For the confirmation of SMA-PME it is worth to assess aCDase enzyme activity. However, one limitation of our study was unavailability of this test in Iran. So, we have confirmed the SMA-PME cases based on clinical, primary laboratory and subsequent genetic evaluations. However, we showed that the aCDase structural stability could be deteriorated with the destabilizing (ΔΔG > 0) p.Pro37Thr mutation. The other variant (p.Thr42Met) was a slightly stabilizing (ΔΔG < 0) mutation. Although the structural prediction scheme classified the current mutation as a stabilizing change, it is noteworthy to mention here that the thermodynamic stability of proteins is not the conclusive determining factor of mutation effects. Point mutations can contribute to the development of human diseases by disturbing protein-protein interaction (PPI) networks [
38]. Such mutations, even located far from the active site, can also induce biophysical mechanisms that affect the affinity of substrate-enzyme interaction resulting in the malfunction of the enzyme [
39].
In silico prediction for both of the substitutions with SIFT showed the deleteriousness of them. The PolyPhen2 analysis indicated these changes as ‘probably damaging’ and Mutation taster program predicted them as disease-causing. Also, they had relatively high CADD Phred scores. These bioinformatic analyses were in accordance with the causality of these two mutations in our patients. Moreover, these bioinformatic analyses were performed for all previously reported missense mutations of
ASAH1 known to cause SMA-PME (Table
3). While these prediction tools cannot fully substitute the functional assays for assessment of genetic variants, they can provide a broad insight into their pathogenicity.
Conclusion
We performed MLPA and Whole Exome Sequencing (WES) for 3 patients affected with SMA-PME, and found a rare mutation (c.109 C > A; [p.Pro37Thr]) in 1 patient and a previously well-known mutation (c.125 C > T [p.Thr42Met]) in the other 2 patients. Both of them cause SMA-PME disease, due to deficiency of the aCDase enzyme. The patient with the rarer mutation in the ASAH1 gene also manifested ocular telangiectasia, further expanding the clinical phenotype of SMA-PME.

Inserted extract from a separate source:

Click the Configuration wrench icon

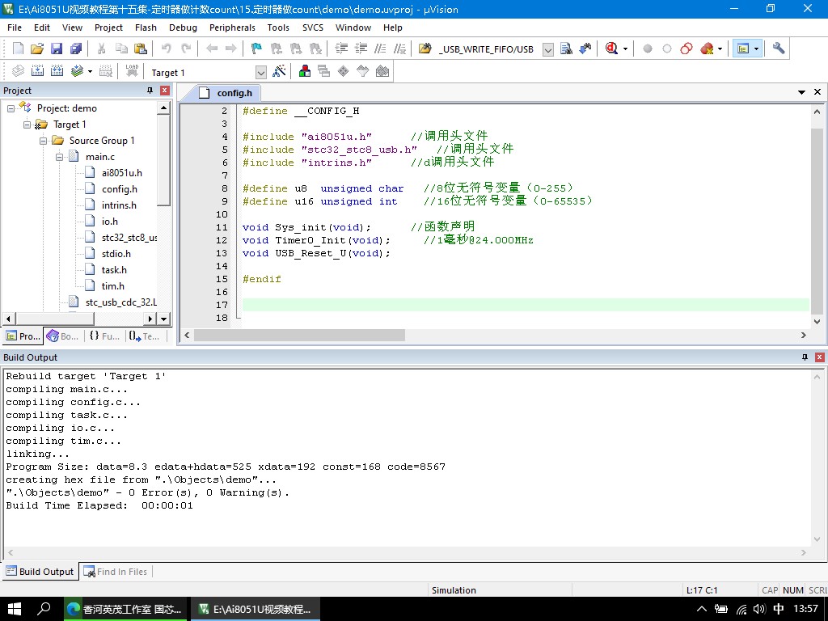tap(779, 49)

Next-generation sequencing (NGS) is a robust genetic method for analyzing human genome, and WES as a more cost-effective version of NGS techniques, significantly accelerates the detection of disease-causing genetic variations [
40,
41]. This powerful technique aids clinicians in the diagnostic process of genetic disorders with clinical and/ or genetic heterogeneity, and can help in family planning through genetic counselling about recurrence risk and primary prevention options including prenatal diagnosis (PND) or preimplantation genetic diagnosis (PGD) [
42,
43]. Finally, it is noteworthy that NGS may help to formulate more accurate prognosis evaluation and individualized follow-up, based for each single case on the specific genomic profile [
44].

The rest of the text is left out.